▶ **PAGE TEXT**:
********************

Filmmaker Avalon Fast, whose latest girl horror movie CAMP opens on June 26, shares some moments from their journey.

The day I found out you died, I was really sick. A preemptive body survival tactic that I have since seen repeat itself. On the day I found out you died, I travelled six hours to the island you lived on. I arrived on a wide open farm in late day sun and found her (your sister) (my sister) sitting cross legged in the grass. I hadn’t been to this place since I was a child. Stoned and scared and sleeping under the stars. No one had told me how you died yet. Her dad hugged me hard; “She loved you so much.” I know that. I wanted to cry, but I was so sick I couldn’t feel anything.

For five years, I work on creating something (CAMP) that will suffice my brokenness. I hear of people creating, releasing, and feeling better. The act of sharing this film with the world has been painful and humiliating. That’s how it feels. The worst of it came from a sound system fuck-up during a screening in Los Angeles. I couldn’t watch, so I paced commercial Glendale until my friend Vera found me, fed me cigarettes and told me she’d had it just as bad. That this was just how it feels. That evening, I sat on the floor of a family friend's house in Venice Beach, counting my clothes and folding them up nice. My dad came in and told me the experience of watching my film was horrendous. I said, “Yeah, I know.” He sat down and told me, “At the end of the day, she’s still dead.” I said, “Yeah, I know.”

********************

▶ **DATA BLOCK**:
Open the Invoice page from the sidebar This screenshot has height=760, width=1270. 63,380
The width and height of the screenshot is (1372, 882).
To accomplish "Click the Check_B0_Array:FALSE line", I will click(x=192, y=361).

********************

▶ **PROBLEMS**:
[A] According to the essay about making CAMP, how many hours did the writer travel to reach the island on the day of learning about the death?
[B] Quote the essay about making CAMP, everything from "Filmmaker Avalon Fast, whose" down to "couldn’t feel anything.".
[C] Write what comes next in the essay about making CAMP, starting after its final sentence.
The data above comes from a separate source.

▶ **RESULTS FOR EACH TASK**:
[A] Six hours.

[B]
Filmmaker Avalon Fast, whose latest girl horror movie CAMP opens on June 26, shares some moments from their journey.

The day I found out you died, I was really sick. A preemptive body survival tactic that I have since seen repeat itself. On the day I found out you died, I travelled six hours to the island you lived on. I arrived on a wide open farm in late day sun and found her (your sister) (my sister) sitting cross legged in the grass. I hadn’t been to this place since I was a child. Stoned and scared and sleeping under the stars. No one had told me how you died yet. Her dad hugged me hard; “She loved you so much.” I know that. I wanted to cry, but I was so sick I couldn’t feel anything.

[C]
My best friend, Jillian, texted me to say we had two new cool reviews. She was talking about Drinking and Driving, the film we made together and premiered earlier this year. The film is slowly making its way around, with maybe four or five screenings so far. I’ve become addicted to reading what people have to say about Drinking and Driving, not for the hopeful praise, but for the simple confessionals of teenage boredom and small-town lust. These people talk of corner stores and pining after your best friend. Big things disguised as small things, like house fires, secrets and kissing. My favorite review so far is from someone named Tina. She writes something about how “you haven’t messaged in days, that must mean it’s over,” and then 52 lines of “everything is ending.” I text Jillian back, “Have you read this?” Everything is ending, everything is ending, everything is ending. She says, “I think we are breaking people.” I feel warm. I hope she is right.

The first time we hooked up was in the attic of a vacation home I had a job cleaning at over the summer. We both had boyfriends and we weren’t supposed to be up there. I was half blacked out and your nose started bleeding. I remember rings on your fingers, and the spots of blood on the sheets. In the morning, I walked back to the tent I was supposed to be sleeping in and begged for his forgiveness. The tent is hot, I feel like a monster, everything is ending. I think you knew this problem would repeat itself, but you wanted me to stay anyway, and I’ll always love you for that.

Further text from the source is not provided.